Lecture 8 Prediction in Simple Linear Regression

In class version

This lecture will cover prediction for (Simple) Linear Regression.

8.1 Prediction from Regression Models

Simple linear regression models can be used to predict the response at any given value of the predictor.

Nonetheless, we should beware predicting far beyond the range of the data.

Point predictions should be accompanied by corresponding prediction intervals, providing a range of plausible values.

8.2 The Basics of Prediction

Suppose that we want to predict the response when the predictor x takes the specific value x0, a value not necessarily seen in the observed data. N.B. The use of the zero in the subscript relates to the specific observation; you might ignore it for clarity.

We denote the prediction by \(\hat{y_0}\), called “y hat”. The subscript links this prediction to the specific x value denoted x0. If we were doing this prediction for the observed data, we could use the subscript i in these expressions.

Our model for the corresponding response, y0, is

\[Y_0 = \mu_0 + \varepsilon_0\] where \[\mu_0 = \beta_0 + \beta_1 x_0\]

It is natural to estimate \(\mu_0\) by

\[\hat \mu_0 = \hat \beta_0 + \hat \beta_1 x_0\]

We have no information about \(\varepsilon_0\) so it is estimated by its expected value. i.e. we define \(\hat \varepsilon_0 = 0\) as the estimate of \(\varepsilon_0\).

Then \[\begin{aligned} \hat y_0 &=& \hat \mu_0 + \hat \varepsilon_0\\ &=& \hat \beta_0 + \hat \beta_1 x_0\end{aligned}\]

This should be fairly intuitive — we just read prediction from fitted regression line.

8.3 Prediction Versus Estimation of Mean Response

The prediction was \(\hat y_0 = \hat \mu_0\)

But \(\hat \mu_0\) is also the natural estimate of \(\mu_0 = E[Y_0]\).

Hence prediction is the same as the estimate of the mean response.

However, differences arise if we want to construct corresponding interval estimates.

8.4 Confidence Interval for the Mean Response

The standard deviation of the sampling distribution of \(\hat \mu_0\) is

\[\sigma_{\hat\mu_0} = \sigma \sqrt{ \frac1n + \frac{ (x_0 - \bar x)^2} {s_{xx}} }\]

The standard error for \(\hat \mu_0\) is

\[SE(\hat \mu_0) = s \sqrt{ \frac1n + \frac{(x_0 - \bar x)^2} {s_{xx}} } \; .\]

It can be shown that the sampling distribution of \(\hat \mu_0\) is defined by

\[\frac{ \hat \mu_0 - \mu_0 }{SE(\hat \mu_0)} \sim t(n-2)\]

Hence a \(100(1-\alpha)\%\) confidence interval for \(\mu_0\) is given by

\[\left ( \hat \mu_0 - t_{\alpha/2} SE(\hat \mu_0), \; \hat \mu_0 + t_{\alpha/2} SE(\hat \mu_0) \right )\]

where \(t_{\alpha/2}\) is a critical value from the t distribution with df=n-2.

INPUT DATA
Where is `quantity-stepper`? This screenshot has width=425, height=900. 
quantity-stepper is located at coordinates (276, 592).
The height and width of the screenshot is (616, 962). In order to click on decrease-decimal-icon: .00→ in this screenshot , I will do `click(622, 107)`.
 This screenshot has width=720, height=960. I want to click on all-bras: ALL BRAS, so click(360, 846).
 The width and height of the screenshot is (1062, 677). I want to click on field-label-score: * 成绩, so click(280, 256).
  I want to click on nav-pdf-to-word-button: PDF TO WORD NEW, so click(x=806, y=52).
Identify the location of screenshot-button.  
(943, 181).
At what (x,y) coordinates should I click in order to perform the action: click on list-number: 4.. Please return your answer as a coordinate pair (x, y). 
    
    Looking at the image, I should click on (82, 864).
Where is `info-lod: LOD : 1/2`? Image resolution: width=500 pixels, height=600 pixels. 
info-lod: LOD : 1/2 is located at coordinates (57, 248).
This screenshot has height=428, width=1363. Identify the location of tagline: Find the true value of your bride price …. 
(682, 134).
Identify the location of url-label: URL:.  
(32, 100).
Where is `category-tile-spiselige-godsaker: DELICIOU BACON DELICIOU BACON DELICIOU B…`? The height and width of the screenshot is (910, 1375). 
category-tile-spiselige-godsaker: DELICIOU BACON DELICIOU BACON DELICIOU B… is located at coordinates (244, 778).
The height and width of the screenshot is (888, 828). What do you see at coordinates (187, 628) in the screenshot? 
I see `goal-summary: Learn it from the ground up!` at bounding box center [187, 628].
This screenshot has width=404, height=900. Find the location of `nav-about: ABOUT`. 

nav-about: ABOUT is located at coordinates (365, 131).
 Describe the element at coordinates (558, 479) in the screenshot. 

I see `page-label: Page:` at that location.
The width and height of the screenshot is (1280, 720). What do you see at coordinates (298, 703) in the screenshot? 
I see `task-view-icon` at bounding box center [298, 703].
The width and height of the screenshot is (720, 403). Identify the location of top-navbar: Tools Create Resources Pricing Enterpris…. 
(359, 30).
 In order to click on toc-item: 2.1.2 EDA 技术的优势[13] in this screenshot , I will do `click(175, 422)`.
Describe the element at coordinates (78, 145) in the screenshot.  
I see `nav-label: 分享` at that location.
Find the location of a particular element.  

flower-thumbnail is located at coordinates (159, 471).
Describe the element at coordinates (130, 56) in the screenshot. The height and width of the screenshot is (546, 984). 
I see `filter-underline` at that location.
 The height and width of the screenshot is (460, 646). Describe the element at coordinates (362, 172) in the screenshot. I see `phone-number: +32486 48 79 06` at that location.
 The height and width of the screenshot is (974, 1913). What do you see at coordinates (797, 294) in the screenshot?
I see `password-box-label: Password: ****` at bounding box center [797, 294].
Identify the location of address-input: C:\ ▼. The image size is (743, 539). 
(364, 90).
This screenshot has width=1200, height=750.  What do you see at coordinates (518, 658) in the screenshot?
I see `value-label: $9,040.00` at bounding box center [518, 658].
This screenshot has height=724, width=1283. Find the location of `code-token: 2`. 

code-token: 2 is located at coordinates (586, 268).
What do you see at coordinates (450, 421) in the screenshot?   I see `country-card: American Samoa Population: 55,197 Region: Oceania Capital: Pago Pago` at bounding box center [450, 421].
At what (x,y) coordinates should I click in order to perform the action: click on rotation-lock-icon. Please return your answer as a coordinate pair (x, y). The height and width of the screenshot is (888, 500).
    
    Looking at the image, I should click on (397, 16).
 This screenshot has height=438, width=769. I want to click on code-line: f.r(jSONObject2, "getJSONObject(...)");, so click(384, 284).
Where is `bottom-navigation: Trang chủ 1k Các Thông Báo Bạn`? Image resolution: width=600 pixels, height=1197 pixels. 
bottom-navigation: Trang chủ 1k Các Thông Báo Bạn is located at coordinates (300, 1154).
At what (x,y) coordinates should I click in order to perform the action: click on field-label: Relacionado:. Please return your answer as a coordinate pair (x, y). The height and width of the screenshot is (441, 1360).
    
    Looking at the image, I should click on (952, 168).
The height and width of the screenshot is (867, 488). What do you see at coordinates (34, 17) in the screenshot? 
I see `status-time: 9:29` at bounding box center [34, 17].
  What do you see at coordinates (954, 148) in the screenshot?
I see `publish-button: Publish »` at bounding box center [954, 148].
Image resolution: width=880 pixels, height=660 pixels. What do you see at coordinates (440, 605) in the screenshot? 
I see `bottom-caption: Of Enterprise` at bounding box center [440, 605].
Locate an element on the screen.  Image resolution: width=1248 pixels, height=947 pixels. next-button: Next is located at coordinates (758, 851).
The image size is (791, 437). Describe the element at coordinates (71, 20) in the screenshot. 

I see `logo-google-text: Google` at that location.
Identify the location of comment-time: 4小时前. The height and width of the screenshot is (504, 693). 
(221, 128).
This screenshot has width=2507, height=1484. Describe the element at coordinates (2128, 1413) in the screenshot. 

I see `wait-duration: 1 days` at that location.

EXPLORE THE MATERIAL
1: Answer these questions using the regression lecture:
(a) What kind of prediction does the regression lecture warn against?
(b) What value is used as the estimate of \(\varepsilon_0\), and why?
(c) How many degrees of freedom does the t distribution used for the critical value have?
2: Transcribe the regression lecture, starting with "Simple linear regression models" and going on through "of the data.".
3: Write the next part of the regression lecture, picking up after its final sentence.

ANSWERS TO THE EXERCISE
1:
(a) Predicting far beyond the range of the data.
(b) \(\hat \varepsilon_0 = 0\), because nothing is known about \(\varepsilon_0\), so it is estimated by its expected value.
(c) n-2.

2:
Simple linear regression models can be used to predict the response at any given value of the predictor.

Nonetheless, we should beware predicting far beyond the range of the data.

3:
This confidence interval provides a range of plausible values for the mean response \(\hat \mu_0\) and the interval gets narrower as we gather larger samples. In practice we will not need to use these formulas: R will produce the confidence intervals for us.

8.5 Prediction Intervals

When it comes to finding the prediction error for y0, we must take into account the additional variation among individuals expressed by the \(\varepsilon_0\) term:

\[\mbox{var}(\hat{y_0}) = \mbox{var}(\hat{\mu_0}) + \mbox{var}(\varepsilon_0) = [SE(\hat{\mu_0})]^2 + \sigma^2\]

Replacing \(\sigma^2\) by its estimate s2, we get the prediction error of \(\hat y_0\) as

\[PE(\hat y_0) = s \sqrt{ \frac1n + \frac{(x_0 - \bar{x})^2}{s_{xx} }+1} \; .\]

A \(100(1-\alpha)\%\) prediction interval for y0 is then

\[\left ( \hat{y_0} - t_{\alpha/2} PE(\hat{y_0}), \; \hat{y_0} + t_{\alpha/2} PE(\hat y_0) \right )\]

As the name suggests, the probability that y0 will actually lie in this prediction interval is \(1-\alpha\).

Again, we will not need to calculate these intervals by hand: R will do it for us. To get the predicted values we set \(x_0\) (which can be more than one value) in an object called a data.frame, then invoke the predict() function based on an existing linear model.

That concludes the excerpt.